--- Data ---
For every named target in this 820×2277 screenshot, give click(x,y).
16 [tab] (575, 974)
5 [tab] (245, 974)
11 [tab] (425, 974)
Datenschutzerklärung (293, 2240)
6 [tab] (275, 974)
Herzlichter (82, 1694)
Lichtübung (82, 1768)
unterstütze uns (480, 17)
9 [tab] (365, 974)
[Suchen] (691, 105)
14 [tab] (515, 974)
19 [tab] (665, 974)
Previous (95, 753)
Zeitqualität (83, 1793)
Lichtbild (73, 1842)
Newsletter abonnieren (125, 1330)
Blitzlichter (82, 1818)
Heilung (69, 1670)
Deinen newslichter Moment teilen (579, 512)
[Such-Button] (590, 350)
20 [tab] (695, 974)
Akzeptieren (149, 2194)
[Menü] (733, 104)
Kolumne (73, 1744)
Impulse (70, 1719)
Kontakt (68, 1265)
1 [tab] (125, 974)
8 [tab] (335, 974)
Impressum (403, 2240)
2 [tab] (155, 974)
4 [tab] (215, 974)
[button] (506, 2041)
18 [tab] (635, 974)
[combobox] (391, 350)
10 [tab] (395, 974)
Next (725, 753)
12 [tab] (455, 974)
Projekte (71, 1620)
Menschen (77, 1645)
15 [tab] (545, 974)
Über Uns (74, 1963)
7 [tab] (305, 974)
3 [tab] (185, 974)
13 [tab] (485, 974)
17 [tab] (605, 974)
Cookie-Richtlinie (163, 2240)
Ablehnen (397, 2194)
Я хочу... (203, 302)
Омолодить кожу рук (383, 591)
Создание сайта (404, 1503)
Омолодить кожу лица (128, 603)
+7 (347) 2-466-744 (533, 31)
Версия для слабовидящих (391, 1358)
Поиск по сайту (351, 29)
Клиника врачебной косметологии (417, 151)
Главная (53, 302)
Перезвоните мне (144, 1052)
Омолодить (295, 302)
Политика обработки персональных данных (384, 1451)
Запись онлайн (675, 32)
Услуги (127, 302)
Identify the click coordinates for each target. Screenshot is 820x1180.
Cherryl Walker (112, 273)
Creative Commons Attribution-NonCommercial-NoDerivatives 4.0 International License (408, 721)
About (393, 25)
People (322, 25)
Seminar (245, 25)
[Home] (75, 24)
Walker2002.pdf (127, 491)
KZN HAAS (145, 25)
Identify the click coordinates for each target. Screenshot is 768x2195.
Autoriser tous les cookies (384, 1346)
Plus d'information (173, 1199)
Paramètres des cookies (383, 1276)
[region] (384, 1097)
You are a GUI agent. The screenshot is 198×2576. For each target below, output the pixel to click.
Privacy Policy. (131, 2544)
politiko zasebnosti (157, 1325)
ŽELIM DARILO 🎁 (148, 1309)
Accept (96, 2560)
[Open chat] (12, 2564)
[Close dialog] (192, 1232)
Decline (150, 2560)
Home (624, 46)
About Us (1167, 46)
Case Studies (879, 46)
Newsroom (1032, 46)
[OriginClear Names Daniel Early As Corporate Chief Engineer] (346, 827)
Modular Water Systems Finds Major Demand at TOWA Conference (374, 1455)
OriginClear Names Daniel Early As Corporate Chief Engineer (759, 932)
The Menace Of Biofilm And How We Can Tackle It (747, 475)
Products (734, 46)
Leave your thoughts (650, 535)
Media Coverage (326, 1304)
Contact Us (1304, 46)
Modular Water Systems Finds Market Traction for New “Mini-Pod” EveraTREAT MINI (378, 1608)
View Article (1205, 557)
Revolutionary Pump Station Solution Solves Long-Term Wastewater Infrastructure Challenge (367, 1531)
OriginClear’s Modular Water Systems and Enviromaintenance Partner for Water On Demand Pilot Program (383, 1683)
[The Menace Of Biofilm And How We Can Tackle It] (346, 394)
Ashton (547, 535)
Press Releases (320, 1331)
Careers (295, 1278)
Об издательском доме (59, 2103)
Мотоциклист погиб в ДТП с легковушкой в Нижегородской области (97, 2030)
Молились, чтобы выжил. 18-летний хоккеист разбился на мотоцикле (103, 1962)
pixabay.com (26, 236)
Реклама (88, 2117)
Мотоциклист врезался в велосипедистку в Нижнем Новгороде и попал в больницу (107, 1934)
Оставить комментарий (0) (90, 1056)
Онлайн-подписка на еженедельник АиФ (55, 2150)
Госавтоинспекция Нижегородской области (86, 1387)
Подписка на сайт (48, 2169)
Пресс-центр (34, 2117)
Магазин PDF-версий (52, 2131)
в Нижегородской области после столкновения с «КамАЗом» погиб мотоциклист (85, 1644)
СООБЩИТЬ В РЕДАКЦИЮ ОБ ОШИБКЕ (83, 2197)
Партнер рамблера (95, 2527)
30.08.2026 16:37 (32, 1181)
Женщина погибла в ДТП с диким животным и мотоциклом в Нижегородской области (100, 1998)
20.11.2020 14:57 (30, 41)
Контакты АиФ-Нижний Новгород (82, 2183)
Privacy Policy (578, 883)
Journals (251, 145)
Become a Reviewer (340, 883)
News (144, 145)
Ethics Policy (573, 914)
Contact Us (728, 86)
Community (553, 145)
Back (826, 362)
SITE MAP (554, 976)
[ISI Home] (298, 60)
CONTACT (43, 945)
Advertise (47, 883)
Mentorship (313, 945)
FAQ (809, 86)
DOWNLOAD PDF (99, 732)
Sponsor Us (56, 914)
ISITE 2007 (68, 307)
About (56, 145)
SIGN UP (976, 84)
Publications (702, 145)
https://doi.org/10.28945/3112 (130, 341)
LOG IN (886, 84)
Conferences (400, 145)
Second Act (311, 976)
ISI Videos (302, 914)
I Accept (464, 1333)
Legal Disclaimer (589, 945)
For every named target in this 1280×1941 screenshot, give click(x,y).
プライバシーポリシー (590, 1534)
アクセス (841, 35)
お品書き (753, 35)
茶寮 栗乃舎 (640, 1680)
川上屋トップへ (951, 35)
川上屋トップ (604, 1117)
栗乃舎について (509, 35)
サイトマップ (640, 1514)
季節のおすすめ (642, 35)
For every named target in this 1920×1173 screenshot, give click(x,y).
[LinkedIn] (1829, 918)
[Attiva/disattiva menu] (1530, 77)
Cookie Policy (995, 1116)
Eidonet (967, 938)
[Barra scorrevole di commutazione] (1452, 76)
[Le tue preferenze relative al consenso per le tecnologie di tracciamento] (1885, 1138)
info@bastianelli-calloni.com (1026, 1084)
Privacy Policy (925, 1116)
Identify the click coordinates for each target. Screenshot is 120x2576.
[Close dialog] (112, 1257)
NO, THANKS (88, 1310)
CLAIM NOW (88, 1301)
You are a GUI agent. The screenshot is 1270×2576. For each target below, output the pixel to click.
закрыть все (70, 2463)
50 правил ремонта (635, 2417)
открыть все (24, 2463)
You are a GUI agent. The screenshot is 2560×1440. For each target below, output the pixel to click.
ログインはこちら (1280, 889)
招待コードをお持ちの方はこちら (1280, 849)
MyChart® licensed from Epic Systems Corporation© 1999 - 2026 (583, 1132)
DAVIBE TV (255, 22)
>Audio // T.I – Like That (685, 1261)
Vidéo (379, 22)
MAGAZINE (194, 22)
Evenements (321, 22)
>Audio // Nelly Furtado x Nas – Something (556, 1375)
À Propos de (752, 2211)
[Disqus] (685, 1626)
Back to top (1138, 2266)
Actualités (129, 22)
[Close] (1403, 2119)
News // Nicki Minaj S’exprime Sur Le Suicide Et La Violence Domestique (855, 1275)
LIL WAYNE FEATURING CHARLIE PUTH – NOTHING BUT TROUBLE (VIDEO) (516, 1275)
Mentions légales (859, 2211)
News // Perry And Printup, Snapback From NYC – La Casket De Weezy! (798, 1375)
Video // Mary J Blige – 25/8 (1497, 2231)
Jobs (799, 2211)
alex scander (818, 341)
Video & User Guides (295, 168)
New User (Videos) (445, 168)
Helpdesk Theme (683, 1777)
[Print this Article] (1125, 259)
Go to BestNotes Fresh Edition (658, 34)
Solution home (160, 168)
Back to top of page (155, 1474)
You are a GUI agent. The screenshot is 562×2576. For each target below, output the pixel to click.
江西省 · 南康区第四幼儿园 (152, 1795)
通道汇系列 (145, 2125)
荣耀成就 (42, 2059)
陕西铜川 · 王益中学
---
_Goal of the exercise_: Return the entries above unchanged, starting at the first line and stopping after the line with "1 [tab] (125, 974)".

_Written answer_:
For every named target in this 820×2277 screenshot, give click(x,y).
16 [tab] (575, 974)
5 [tab] (245, 974)
11 [tab] (425, 974)
Datenschutzerklärung (293, 2240)
6 [tab] (275, 974)
Herzlichter (82, 1694)
Lichtübung (82, 1768)
unterstütze uns (480, 17)
9 [tab] (365, 974)
[Suchen] (691, 105)
14 [tab] (515, 974)
19 [tab] (665, 974)
Previous (95, 753)
Zeitqualität (83, 1793)
Lichtbild (73, 1842)
Newsletter abonnieren (125, 1330)
Blitzlichter (82, 1818)
Heilung (69, 1670)
Deinen newslichter Moment teilen (579, 512)
[Such-Button] (590, 350)
20 [tab] (695, 974)
Akzeptieren (149, 2194)
[Menü] (733, 104)
Kolumne (73, 1744)
Impulse (70, 1719)
Kontakt (68, 1265)
1 [tab] (125, 974)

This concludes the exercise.